Optimización de la gestión de incidentes para operaciones de TI

Las interrupciones afectan a los resultados.

El tiempo de inactividad a menudo implica no solo la pérdida de ingresos, sino también daños a la reputación, sanciones normativas y de cumplimiento, pérdida de clientes y mayores costes operativos y retrasos, ya que es preciso retirar a los profesionales de TI de otros proyectos para que resuelvan los incidentes.

De hecho, un informe de IHS estima que el tiempo de inactividad cuesta a las organizaciones norteamericanas más de 700 000 millones de dólares al año, y el 78 % de ese coste se atribuye a la pérdida de productividad de los empleados.

Gráfico de la página 9 que muestra el tiempo de inactividad de TI. Destaca que la productividad de los empleados es, con diferencia, el mayor coste.
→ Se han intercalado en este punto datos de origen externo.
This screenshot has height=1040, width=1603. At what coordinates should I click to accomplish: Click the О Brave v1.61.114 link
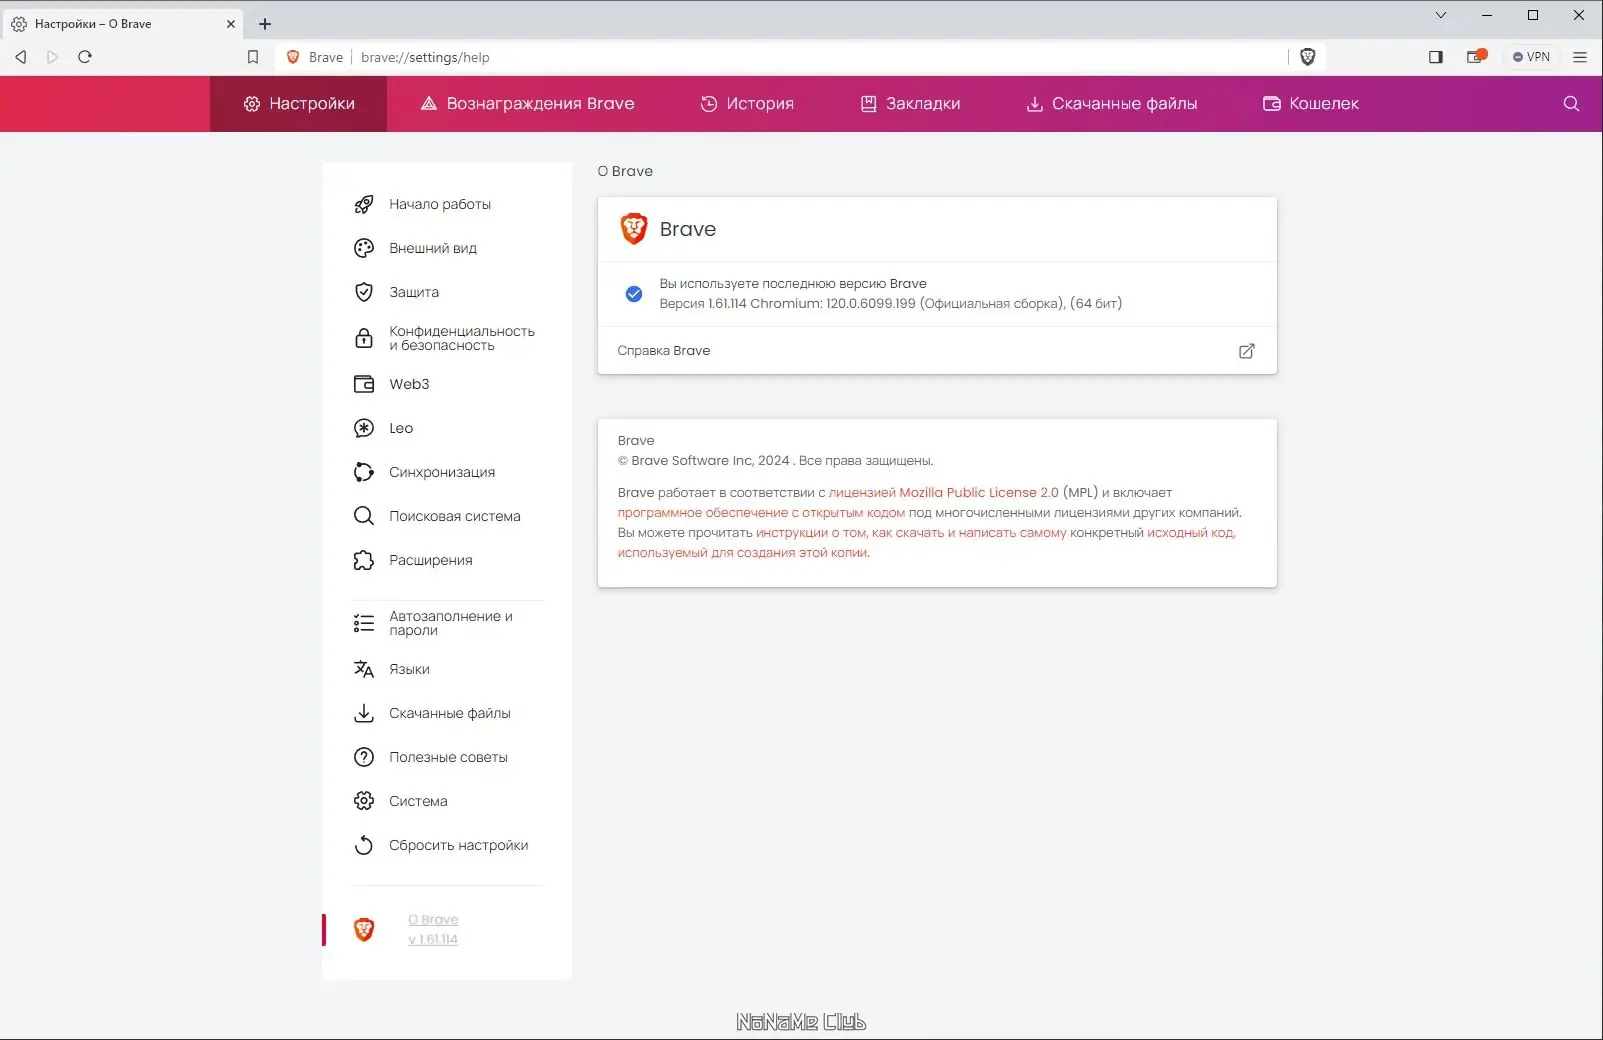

El tiempo de inactividad de TI cuesta a las empresas norteamericanas 700 000 millones de dólares al año, sobre todo por la pérdida de productividad de los empleados.
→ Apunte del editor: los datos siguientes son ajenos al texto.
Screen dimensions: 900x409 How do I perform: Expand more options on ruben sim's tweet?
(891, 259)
Cifras como estas dejan claro que la pérdida de ingresos no es la única prioridad, ni siquiera la más importante, para la gestión de incidentes. Un proceso de gestión de incidentes optimizado también debe abordar los desafíos muy reales y costosos de las personas, los procesos y la tecnología que están detrás de la gestión de incidentes.

Los desafíos de la gestión moderna de incidentes de TI

Procesos y tecnologías desconectados

Un efecto secundario de 40 años de innovación informática es que muchas empresas manejan ahora una ecléctica combinación de aplicaciones y sistemas. Algunas aplicaciones se alojan en sus propios centros de datos, donde pueden controlarse de cerca, mientras que otras se entregan en la nube y son gestionadas por proveedores externos.
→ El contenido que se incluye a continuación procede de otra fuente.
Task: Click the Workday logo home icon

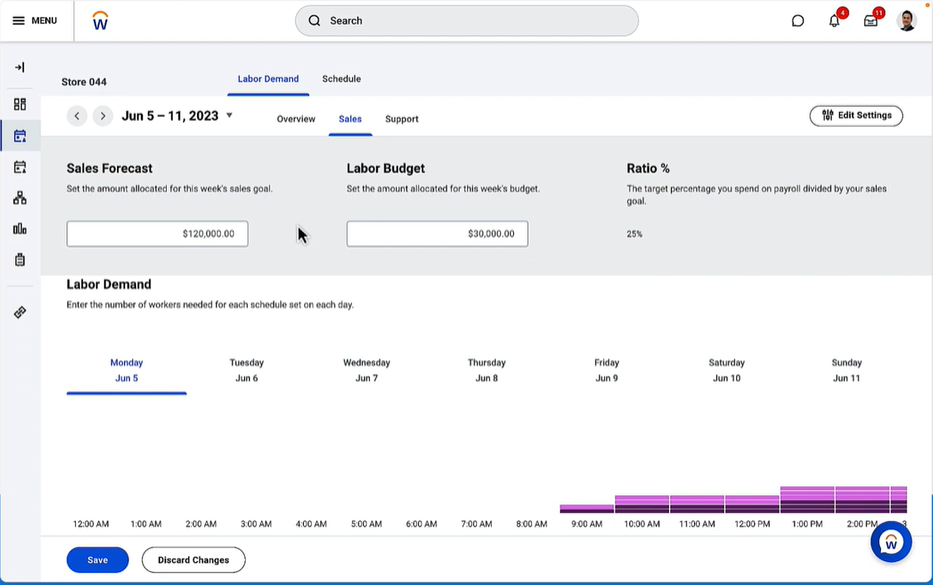Action: 100,21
Esta colección de aplicaciones, servicios y sistemas suele dar como resultado un entramado vagamente conectado de soluciones y procesos para el registro, la supervisión y el envío de alertas. No es raro que las empresas utilicen decenas de herramientas de supervisión para hacer un seguimiento de miles de eventos o alertas de aplicaciones cada día.

Este tipo de entramado puede provocar un volumen abrumador de alertas, problemas de comunicación, ausencia de prioridades claras para los empleados de guardia y una situación en la que un fallo en una etapa del proceso de dicho entramado puede hacer caer todo el entorno.

Un volumen abrumador de alertas e incidentes

Muchos departamentos de operaciones de TI canalizan las alertas en los buzones de correo electrónico para contrarrestar su problema de volumen. Sin embargo, esto no hace más que empeorar las cosas y crea una situación en la que el correo electrónico requiere una supervisión ininterrumpida por parte del personal de alto nivel responsable de priorizar los incidentes y de escalar los mensajes críticos.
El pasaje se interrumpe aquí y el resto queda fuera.